PlatypusPie · 07/06/2019 19:57

We were forever getting calls from primary school about my DD2 - ‘ Hello, it’s Mrs X in the Welfare room, nothing to worry about but DD2 has has had a bit of a bump ( again) and you might want to pop her down to A & E, just as a check up’ She was small for her age but loved playing football with the bigger boys/hanging off things/ climbing things that you would not think anyone would attempt.

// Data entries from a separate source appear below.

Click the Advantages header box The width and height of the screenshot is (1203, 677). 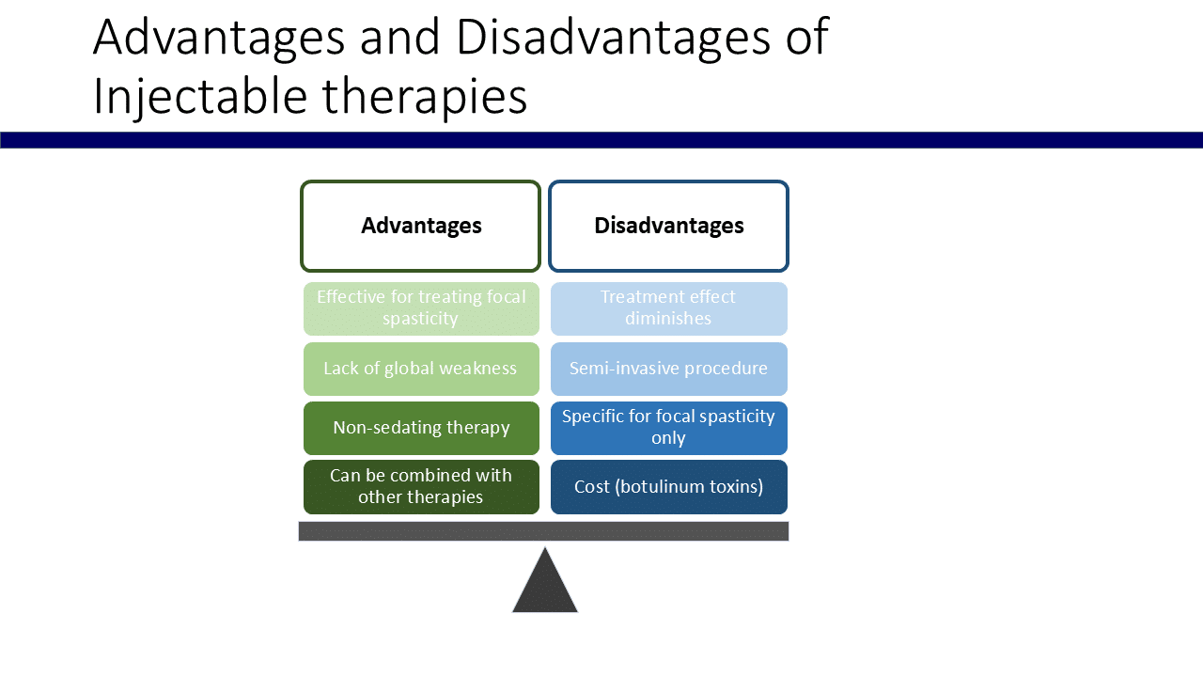[x=421, y=227]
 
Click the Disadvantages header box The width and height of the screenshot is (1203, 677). [x=668, y=227]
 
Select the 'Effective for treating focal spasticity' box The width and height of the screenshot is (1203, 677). [x=421, y=308]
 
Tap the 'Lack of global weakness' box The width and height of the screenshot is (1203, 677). [x=421, y=369]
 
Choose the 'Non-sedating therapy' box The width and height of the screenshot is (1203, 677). [x=421, y=428]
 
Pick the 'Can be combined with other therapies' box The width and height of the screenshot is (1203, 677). [x=421, y=487]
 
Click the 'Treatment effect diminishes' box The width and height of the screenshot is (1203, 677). [x=668, y=308]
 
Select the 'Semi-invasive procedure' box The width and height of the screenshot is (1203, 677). [x=668, y=369]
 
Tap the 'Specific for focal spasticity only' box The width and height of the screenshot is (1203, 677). [x=668, y=428]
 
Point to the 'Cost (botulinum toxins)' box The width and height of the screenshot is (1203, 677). [x=668, y=487]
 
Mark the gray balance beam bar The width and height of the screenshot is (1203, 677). [x=543, y=531]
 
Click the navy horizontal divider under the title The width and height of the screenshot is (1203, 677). [x=602, y=140]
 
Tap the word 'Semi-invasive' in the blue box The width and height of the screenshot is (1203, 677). [x=621, y=369]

Thank God there wasn’t social media then but I hope I wouldn’t have been such a self-indulgent twat as to make posts about normal childhood events .

Ronia · 07/06/2019 19:58

God my boys are covered in scrapes and bruises on their legs. They're very capable of doing it themselves with no intervention from 'rough' kids either. Grin. They look a state in shorts

Fortunately our class WhatsApp isn't bothered with that rubbish. It's 99% panic reminders of non uniform days or homework/projects.

AlaskanOilBaron · 07/06/2019 20:00

How embarrassing for them.

My youngest is leaving primary in a few weeks (sob) and my first order of business is deactivating whatsap. I shall have no more PTA, football or class threads.

Sirzy · 07/06/2019 20:01

I’m very much of the “if it’s not hanging off your fine” school of thought.

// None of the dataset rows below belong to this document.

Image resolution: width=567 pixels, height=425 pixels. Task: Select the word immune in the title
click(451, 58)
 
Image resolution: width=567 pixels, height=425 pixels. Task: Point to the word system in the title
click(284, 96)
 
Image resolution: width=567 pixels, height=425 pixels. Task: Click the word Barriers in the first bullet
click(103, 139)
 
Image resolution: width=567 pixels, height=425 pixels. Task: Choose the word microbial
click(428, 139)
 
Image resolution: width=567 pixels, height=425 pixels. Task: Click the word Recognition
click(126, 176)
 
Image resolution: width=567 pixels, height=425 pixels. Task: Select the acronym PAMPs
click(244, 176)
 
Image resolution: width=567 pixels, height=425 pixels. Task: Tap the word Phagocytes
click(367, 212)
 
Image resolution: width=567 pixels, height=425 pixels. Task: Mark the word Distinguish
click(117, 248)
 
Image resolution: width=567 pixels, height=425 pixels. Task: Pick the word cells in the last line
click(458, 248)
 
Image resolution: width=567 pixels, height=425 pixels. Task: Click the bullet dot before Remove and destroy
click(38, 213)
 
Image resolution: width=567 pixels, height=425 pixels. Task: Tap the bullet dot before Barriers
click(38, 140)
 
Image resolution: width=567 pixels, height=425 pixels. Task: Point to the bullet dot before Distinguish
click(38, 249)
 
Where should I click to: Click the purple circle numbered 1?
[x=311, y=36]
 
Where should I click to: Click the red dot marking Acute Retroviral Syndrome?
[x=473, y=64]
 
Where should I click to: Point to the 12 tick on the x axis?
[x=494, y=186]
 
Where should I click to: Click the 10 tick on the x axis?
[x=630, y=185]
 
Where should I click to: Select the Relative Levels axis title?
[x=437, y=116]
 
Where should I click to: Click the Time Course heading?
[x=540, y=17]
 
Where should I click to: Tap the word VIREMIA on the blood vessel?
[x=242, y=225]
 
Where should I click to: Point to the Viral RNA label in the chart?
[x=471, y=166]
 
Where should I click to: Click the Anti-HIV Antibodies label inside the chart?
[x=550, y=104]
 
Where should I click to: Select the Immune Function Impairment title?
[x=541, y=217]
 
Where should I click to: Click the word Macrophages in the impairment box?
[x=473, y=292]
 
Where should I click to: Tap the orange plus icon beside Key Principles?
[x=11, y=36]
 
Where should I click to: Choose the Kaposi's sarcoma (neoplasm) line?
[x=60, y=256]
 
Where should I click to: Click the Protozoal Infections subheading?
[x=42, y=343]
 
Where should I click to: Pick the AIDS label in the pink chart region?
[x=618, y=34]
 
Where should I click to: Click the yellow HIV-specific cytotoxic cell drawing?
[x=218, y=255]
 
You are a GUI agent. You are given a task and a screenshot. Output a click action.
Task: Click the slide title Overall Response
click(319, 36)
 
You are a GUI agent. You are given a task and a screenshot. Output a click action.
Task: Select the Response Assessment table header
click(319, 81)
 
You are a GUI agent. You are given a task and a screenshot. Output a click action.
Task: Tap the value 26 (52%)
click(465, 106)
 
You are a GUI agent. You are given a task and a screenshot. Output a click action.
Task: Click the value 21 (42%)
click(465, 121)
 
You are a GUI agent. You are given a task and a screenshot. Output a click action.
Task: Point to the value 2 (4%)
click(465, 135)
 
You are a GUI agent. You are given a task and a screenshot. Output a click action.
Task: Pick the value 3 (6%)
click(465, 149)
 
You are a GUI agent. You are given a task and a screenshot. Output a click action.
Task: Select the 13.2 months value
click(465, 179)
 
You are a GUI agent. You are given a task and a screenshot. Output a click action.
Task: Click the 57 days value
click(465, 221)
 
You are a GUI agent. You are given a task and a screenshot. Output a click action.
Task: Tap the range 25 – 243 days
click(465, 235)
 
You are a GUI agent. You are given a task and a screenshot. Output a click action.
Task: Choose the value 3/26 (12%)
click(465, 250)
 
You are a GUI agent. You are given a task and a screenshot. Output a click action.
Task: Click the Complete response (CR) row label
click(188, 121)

But I do think a lot of parents keep the cotton wool well and truly wrapped around their child. I spend a lot of time eye rolling at statuses about “illnesses” and “injuries”

kidsmakesomuchwashing · 07/06/2019 20:02

I agree.
My DS is literally covered in scapes and scratches - he's a typical 3 yo boy - throwing him self around parks, falling off his bike, tripping over the football etc.
Nursery told me once they see me as a breath of fresh air because "I'm not bothered" about normal day to day scrapes etc, most parents kick off if their child has a minor scrape and cause a massive fuss over nothing.
I was always covered in bumps and bruises largely because we played outside all the time as kids!
Then these parents wonder why they have snowflake teenagers who have no resilience to anything - been wrapped up in cotton wool physically and mentally what do they expect.

HomeMadeMadness · 07/06/2019 20:04

Bloody hell! Those parents sound like hard work. WE never had this on our Whatsapp group. They must be PFB's surely (although even with my PFB I'd have been mortified to do that!). Of course if you give your kid the third degree they're going to tell you that mean little Johnny pushed me over (not mentioning that they had just kicked him).